The second problem is that if I go out, the phone will ring and a Very Important Client will want to know if I can do copy by 4, or otherwise should they do it themselves? And I will not be here, and they will do it themselves, and I will have lost a Very Important Client to champagne.

Hmm. My life is very tricky sometimes.

Venice - Murano

Last Wednesday we took a water-bus out to Murano, an island off the north shore of Venice proper. This is where all the fancy glass comes from - it's been made there for centuries, and its glass-blowers spent a long time guarding new techniques from the rest of the world. If you've seen any Murano glass, it was probably in this hideously gaudy style.

But Murano now houses some stylish galleries and new artists creating simpler, modern pieces. We visited a glass-blowing studio and watched a man blow a piece of glass like a bubble until it popped, sending wafer-thin shards all over the floor. (He ushered us out quickly and gruffly - I wasn't sure we were supposed to witness the smash.)

I don't know if they were all bad-tempered in this glass studio because, once out the door, we were invited upstairs to view the proper glass. A salesman in a suit unlocked a gate and welcomed us into the prestige rooms.... where huge vases and bowls were casually tagged with prices of £500+. "I can pack and ship any of this to England," he smooched.

We followed quietly, gaping at the outrageous pricing (I did wonder if they have an "Inglese" room, an American room, and an Italian room...) and trying not to point or openly marvel at any of it in case he pounced with the hard sell. As we moved through another and another room, the salesman became more stroppy, finally stamping into the last room: "This is my last room, and then downstairs are gifts," he announced abruptly. We meekly followed him downstairs (did he really think we were secretly wealthy?) and he waved his arms dismissively at the glass gifts. "You like small things, and small prices," he shouted, and stamped off to the back of the studio, leaving us to look at the miniatures in peace.

After that we were slightly nervous about actually going in to another glass shop, so we contented ourselves with window-shopping. As well as the island's gorgeous 10ft Christmas tree in coloured glass (too pretty to take down in january), these window-boxes were filled with glass-replica daffodils and tulips: I can only imagine that the people living in Murano aren't as clumsy as I am!

Monday, February 12, 2007

Venice - the Grand Canal

I'm going to post these Venice pictures in instalments, I think, because I am too busy to write all that I want to about the trip!

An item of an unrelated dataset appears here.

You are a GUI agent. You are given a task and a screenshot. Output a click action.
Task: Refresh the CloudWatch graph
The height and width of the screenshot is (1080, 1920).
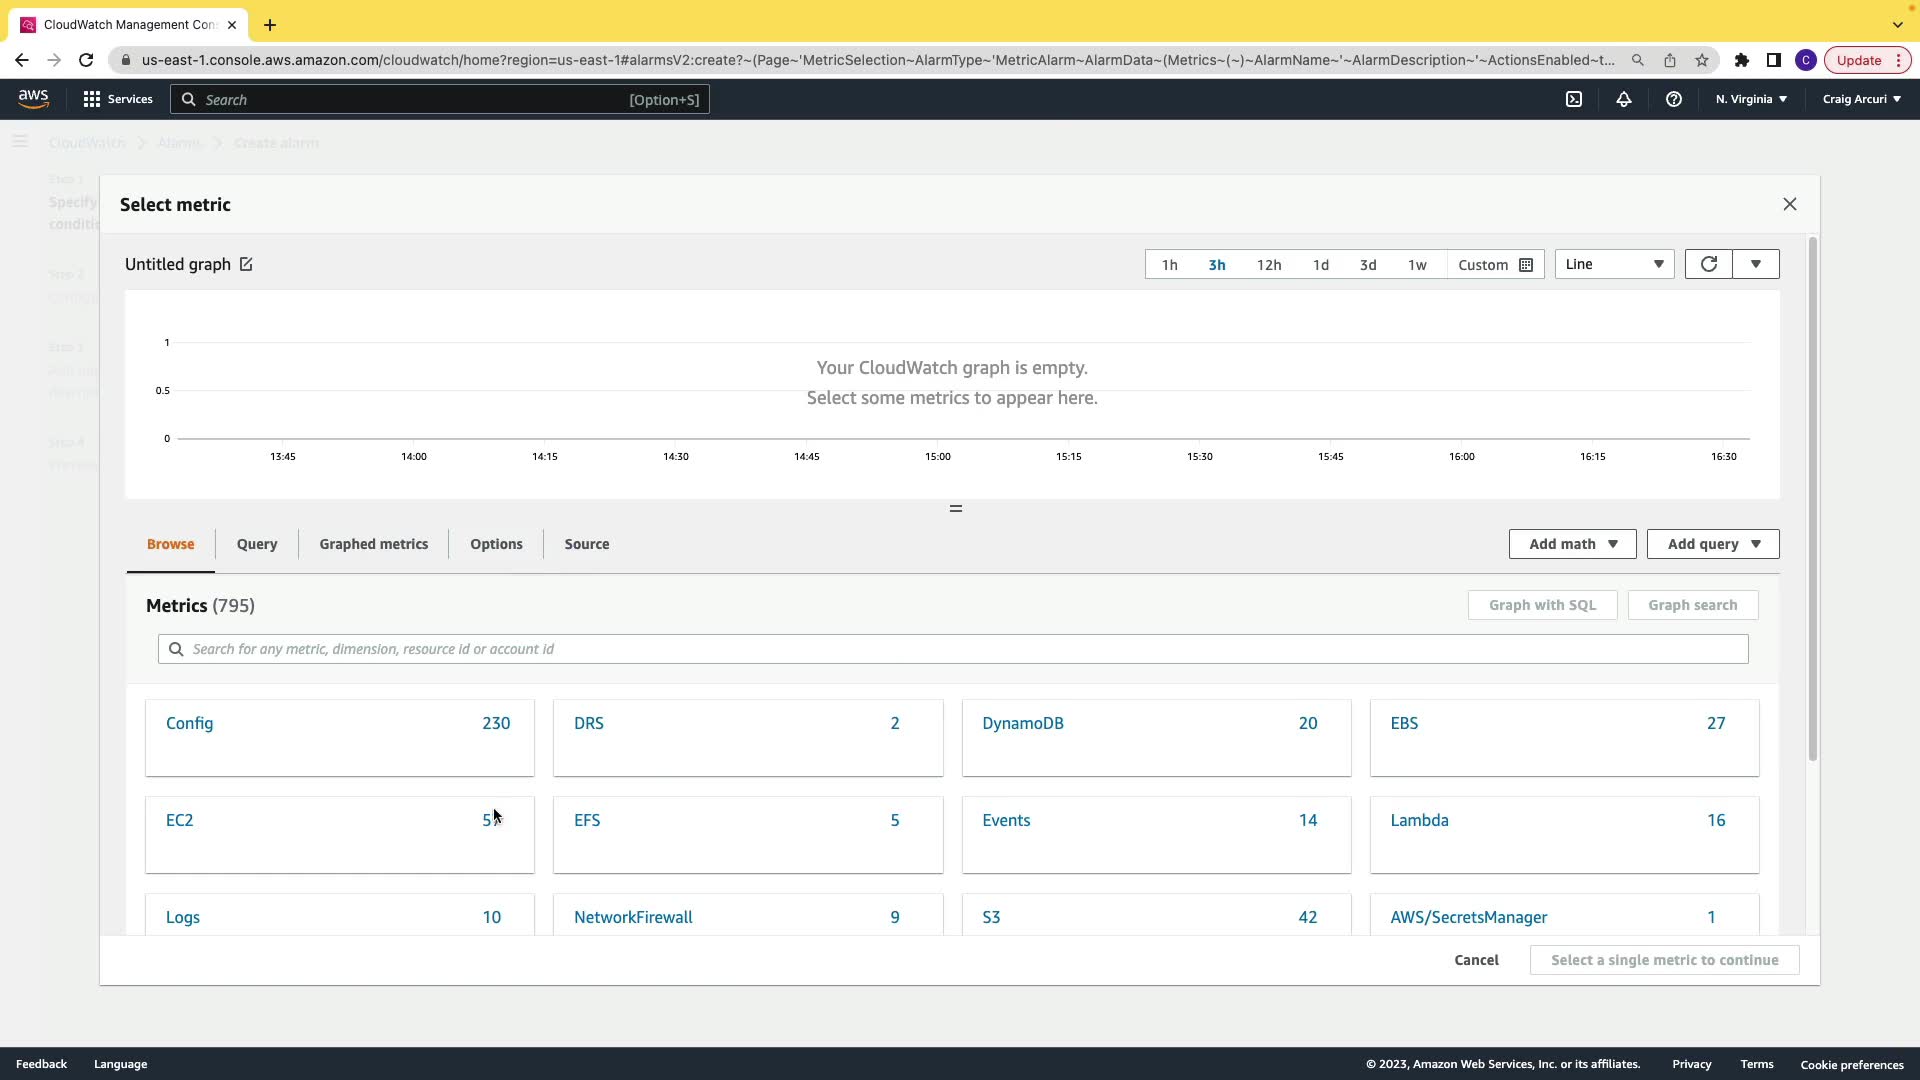(1708, 264)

Venice is, apparently, sinking at the rate of 1 foot per century. Some of the houses had a few hundred years left, by my reckoning; some only had months! One front door, facing the Grand Canal (above), was just inches from the water level: the bottom of the wooden door had rotted clean away.

In fact, many of the grand homes along the Grand Canal look as though they were abandoned years ago - upkeep too high, floods too wearing. Those that aren't decrepit are hotels; some were being painted - by hand and from a boat - when we sailed past. I suppose a lot of DIY business is done in Venice! We saw gondolas loaded with cement and builders wheeling mixers and sanders on and off the water buses (motor boats serving the island).
Anyway, many of the homes and palaces have a couple of centuries left. I suppose this is why the whole 'sinking' issue isn't as pressing as it might be. You're a Venetian; your apartment building won't see the 25th century; but why do you actually need to care? My guide book (Venice for Pleasure) notes that the work required to stop Venice from sinking is simply too great to contemplate. I can quite see this. On the way out to the islands, you notice tiny, one-home isles with ruined manor homes in the middle.
Obviously, the prospect of the entire island sinking is a bit daunting. But wouldn't a little innovative thinking and some charity money solve the problem? (Did you know that the Campanille - the bell tower in front of St Mark's - was rebuilt with financial help from Britain's 'Save Venice' fund in the 1960s? It doesn't surprise me to learn that sightseeing-mad Brits and Americans care more about losing Venice than the Venetians do.)
Of course, my circular dam would do the trick. When do you think they will come to me for advice?